Efficiently compute X[sub,:]*X[sub,:]'

X is a matrix and sub is a subset of columns. I’m trying to find the most efficient way to compute X’X for the submatrix. What I find is that first allocating X[sub,:] is significantly faster than using view(X,sub,:), but the extra memory allocation is wasteful. Is there a better way to do this? I can preallocate a buffer array but it doesn’t seem like that should be necessary.

using BenchmarkTools
using LinearAlgebra
using StatsBase: sample

function XXtview(Xt::Matrix{Float64}, sub::Vector{Int})
    Xt_sub = view(Xt, sub, :)
    XXt = Xt_sub * Xt_sub'
    return XXt
end

function XXtcopy(Xt::Matrix{Float64}, sub::Vector{Int})
    Xt_sub = Xt[sub, :]
    XXt = Xt_sub * Xt_sub'
    return XXt
end

function XXtbuffer(Xt::Matrix{Float64}, sub::Vector{Int}, Xt_sub::Matrix{Float64})
    copyto!(Xt_sub, @view(Xt[sub, :]))
    XXt = Xt_sub * Xt_sub'
    return XXt
end

n, p = 1000, 500
nsub = 10
Xt = randn(p, n)
sub = sample(1:p, nsub)
Xt_sub = randn(nsub, n)
@assert all(XXtcopy(Xt, sub) .≈ XXtview(Xt, sub))
@assert all(XXtcopy(Xt, sub) .≈ XXtbuffer(Xt, sub, Xt_sub))
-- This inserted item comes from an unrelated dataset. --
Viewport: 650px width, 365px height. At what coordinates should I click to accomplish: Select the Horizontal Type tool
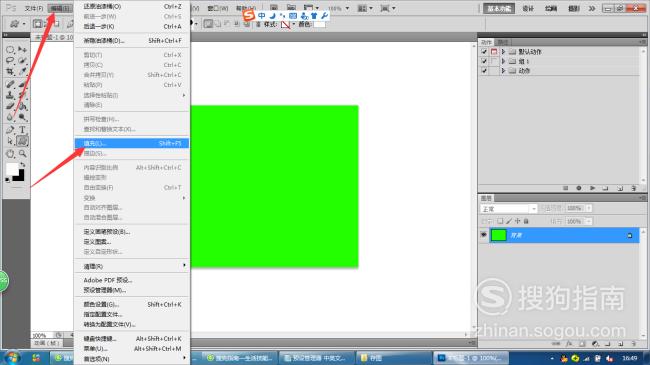[x=22, y=129]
@benchmark XXtview($Xt, $sub)
BenchmarkTools.Trial: 
  memory estimate:  1.31 KiB
  allocs estimate:  10
  --------------
  minimum time:     99.061 μs (0.00% GC)
  median time:      99.882 μs (0.00% GC)
  mean time:        101.643 μs (0.00% GC)
  maximum time:     210.991 μs (0.00% GC)
  --------------
  samples:          10000
  evals/sample:     1
@benchmark XXtcopy($Xt, $sub)
BenchmarkTools.Trial: 
  memory estimate:  79.14 KiB
  allocs estimate:  5
  --------------
  minimum time:     40.986 μs (0.00% GC)
  median time:      47.674 μs (0.00% GC)
  mean time:        61.212 μs (22.19% GC)
  maximum time:     54.852 ms (99.72% GC)
  --------------
  samples:          10000
  evals/sample:     1
@benchmark XXtbuffer($Xt, $sub, $Xt_sub)
BenchmarkTools.Trial: 
  memory estimate:  1008 bytes
  allocs estimate:  4
  --------------
  minimum time:     44.912 μs (0.00% GC)
  median time:      45.849 μs (0.00% GC)
  mean time:        49.861 μs (0.00% GC)
  maximum time:     284.885 μs (0.00% GC)
  --------------
  samples:          10000
  evals/sample:     1

In a view like @view Xt[sample(1:end, n), :], you’re rearranging the rows such that consecutive indices are no longer laid out consecutively (or even consistently) in memory. This has a huge effect on the speed of iterating over the matrix — and an even bigger effect when you can potentially call BLAS’ super-machine-optimized matrix multiplication routines that are tuned for consecutive memory accesses. So, yeah, making a copy (or copying into a buffer) such that things are in order is definitely going to give you the best performance.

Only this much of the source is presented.